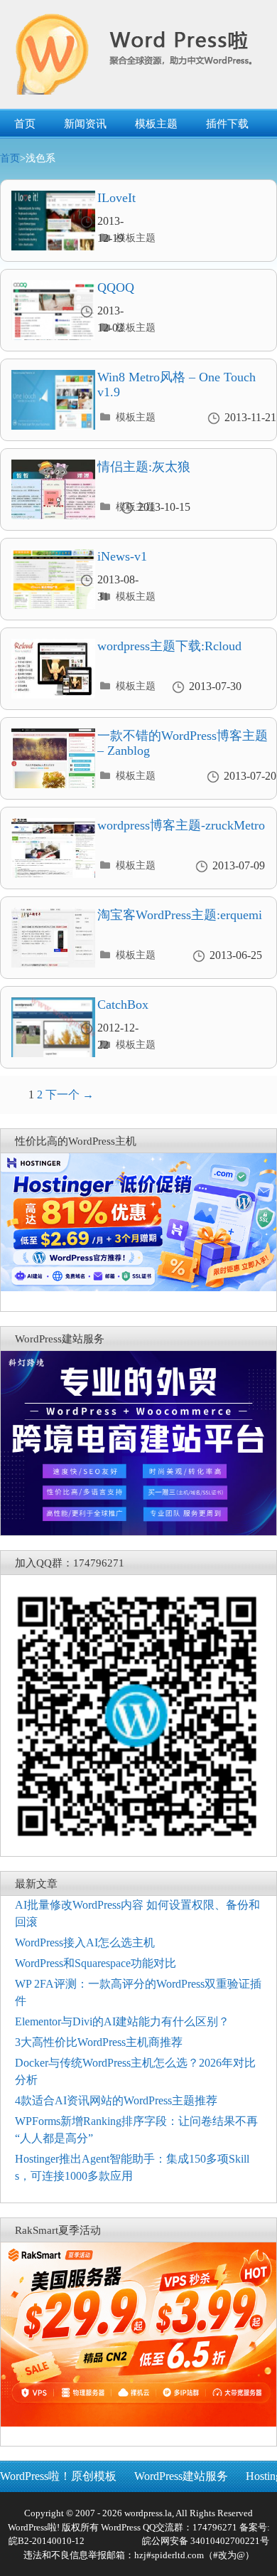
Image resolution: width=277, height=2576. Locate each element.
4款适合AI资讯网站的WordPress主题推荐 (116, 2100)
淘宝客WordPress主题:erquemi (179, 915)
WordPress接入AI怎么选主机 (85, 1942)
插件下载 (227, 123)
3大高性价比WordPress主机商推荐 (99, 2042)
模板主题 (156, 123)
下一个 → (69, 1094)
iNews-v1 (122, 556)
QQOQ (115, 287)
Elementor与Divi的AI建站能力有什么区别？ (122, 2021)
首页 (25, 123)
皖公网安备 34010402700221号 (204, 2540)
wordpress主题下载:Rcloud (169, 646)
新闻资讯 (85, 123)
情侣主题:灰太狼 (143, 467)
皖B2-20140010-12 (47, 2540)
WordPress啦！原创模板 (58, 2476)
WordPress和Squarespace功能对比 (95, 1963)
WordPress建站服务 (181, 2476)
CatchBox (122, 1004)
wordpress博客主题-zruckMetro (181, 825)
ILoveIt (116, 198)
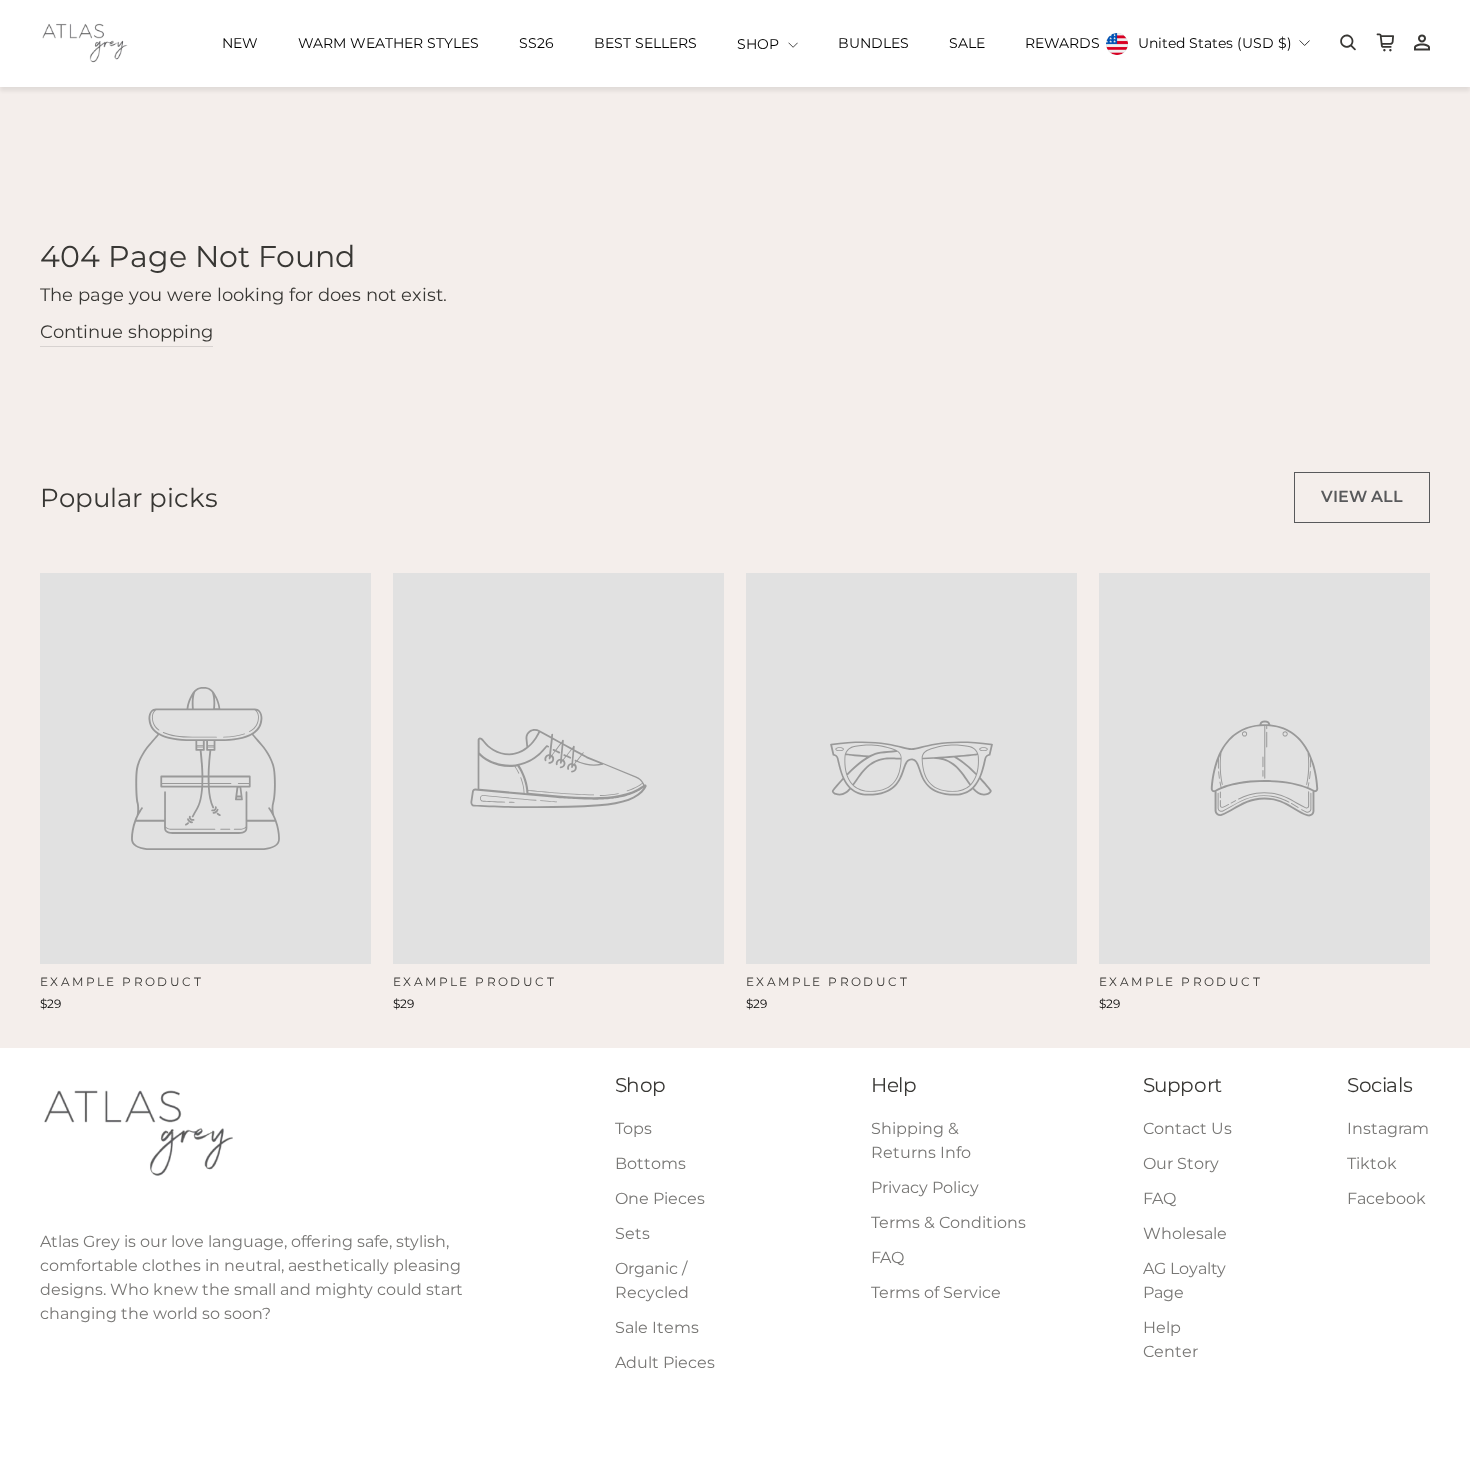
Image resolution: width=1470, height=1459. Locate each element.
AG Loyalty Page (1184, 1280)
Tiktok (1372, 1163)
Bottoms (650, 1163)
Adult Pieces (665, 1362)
* * *
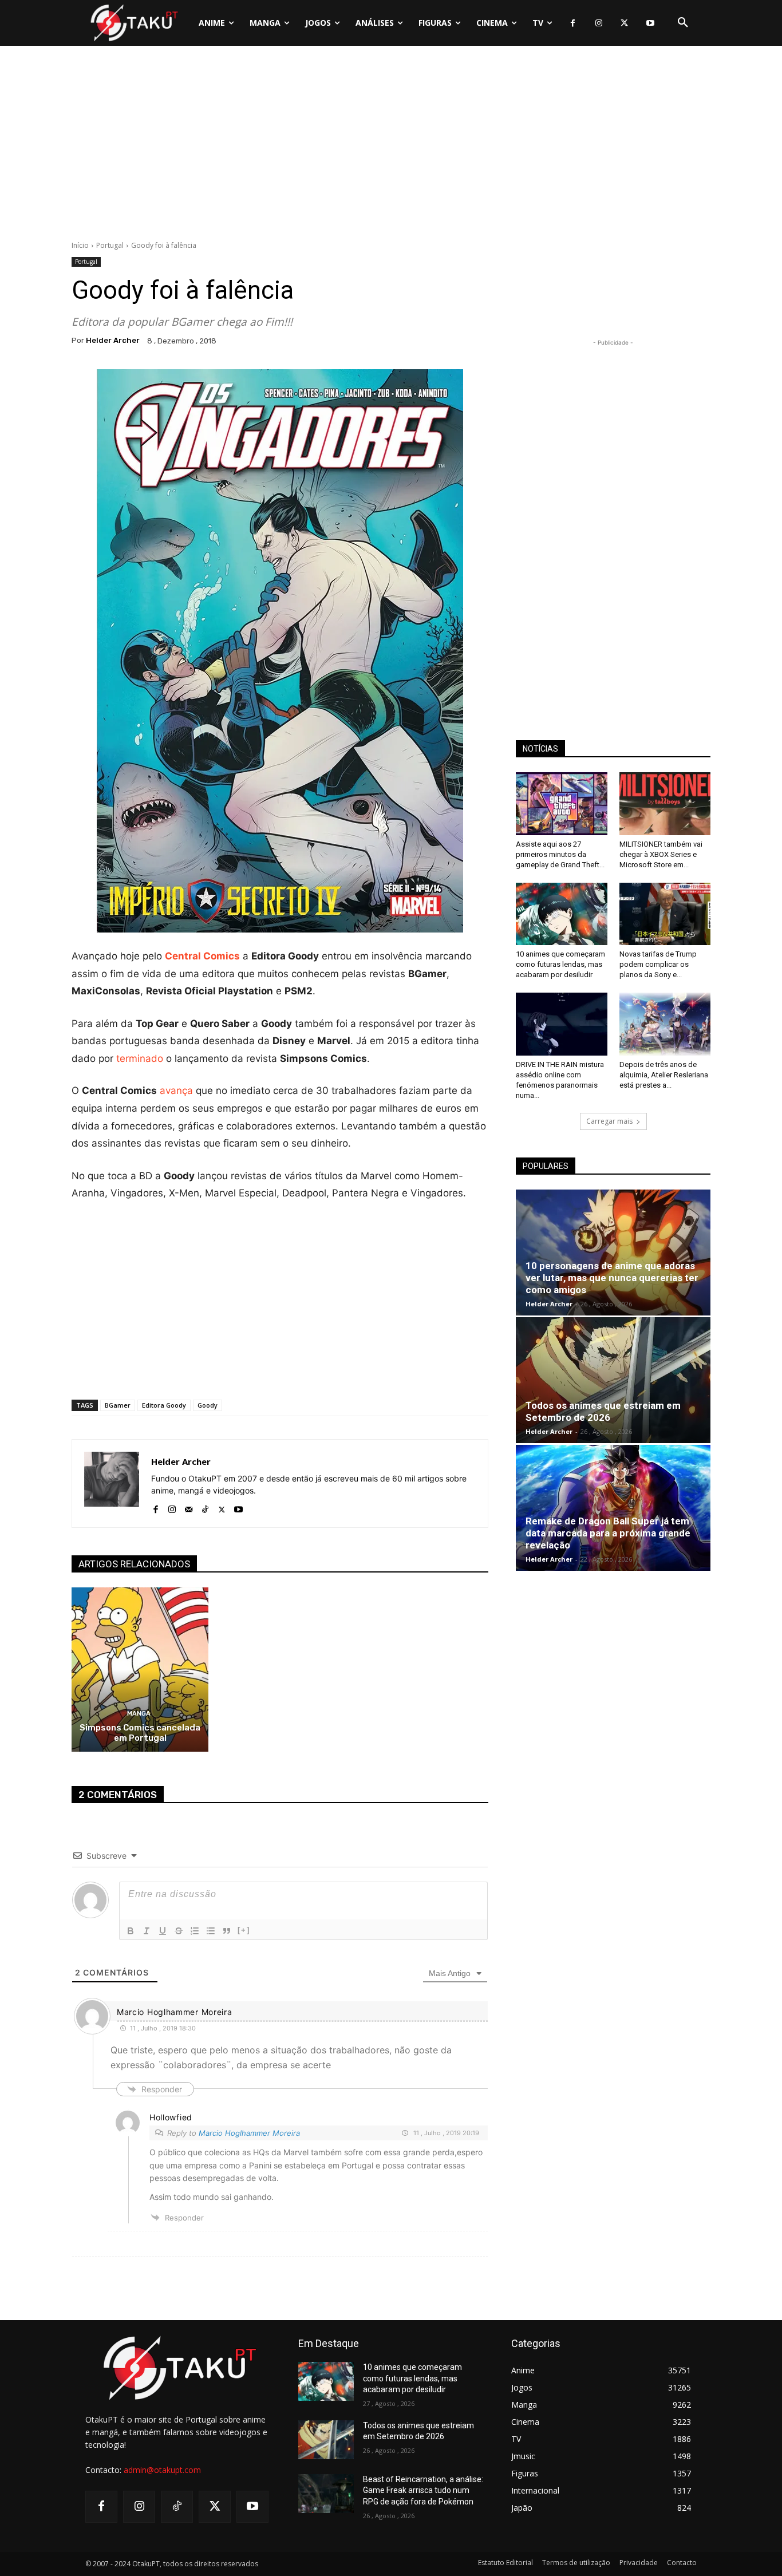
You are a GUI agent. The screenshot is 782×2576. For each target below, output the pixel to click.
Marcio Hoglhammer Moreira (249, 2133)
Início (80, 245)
==
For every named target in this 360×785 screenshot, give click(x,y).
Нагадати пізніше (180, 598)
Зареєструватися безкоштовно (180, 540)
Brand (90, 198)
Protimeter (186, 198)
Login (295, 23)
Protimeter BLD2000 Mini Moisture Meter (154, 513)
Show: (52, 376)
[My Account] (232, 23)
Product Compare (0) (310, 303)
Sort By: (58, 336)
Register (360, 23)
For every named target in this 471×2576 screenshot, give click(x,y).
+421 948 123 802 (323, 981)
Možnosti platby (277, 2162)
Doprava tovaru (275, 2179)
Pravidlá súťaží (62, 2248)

What needs to be done: Print exactly the lines above that run from the one with "Image resolution: width=277, height=2576." to the one with "Adult Pieces (665, 1362)", both included. No pictures.

Result:
Image resolution: width=277, height=2576. Locate each element.
4款适合AI资讯网站的WordPress主题推荐 (116, 2100)
淘宝客WordPress主题:erquemi (179, 915)
WordPress接入AI怎么选主机 (85, 1942)
插件下载 (227, 123)
3大高性价比WordPress主机商推荐 (99, 2042)
模板主题 (156, 123)
下一个 → (69, 1094)
iNews-v1 (122, 556)
QQOQ (115, 287)
Elementor与Divi的AI建站能力有什么区别？ (122, 2021)
首页 (25, 123)
皖公网安备 34010402700221号 (204, 2540)
wordpress主题下载:Rcloud (169, 646)
新闻资讯 (85, 123)
情侣主题:灰太狼 (143, 467)
皖B2-20140010-12 (47, 2540)
WordPress啦！原创模板 (58, 2476)
WordPress和Squarespace功能对比 (95, 1963)
WordPress建站服务 (181, 2476)
CatchBox (122, 1004)
wordpress博客主题-zruckMetro (181, 825)
ILoveIt (116, 198)
Image resolution: width=1470, height=1459. Locate each element.
AG Loyalty Page (1184, 1280)
Tiktok (1372, 1163)
Bottoms (650, 1163)
Adult Pieces (665, 1362)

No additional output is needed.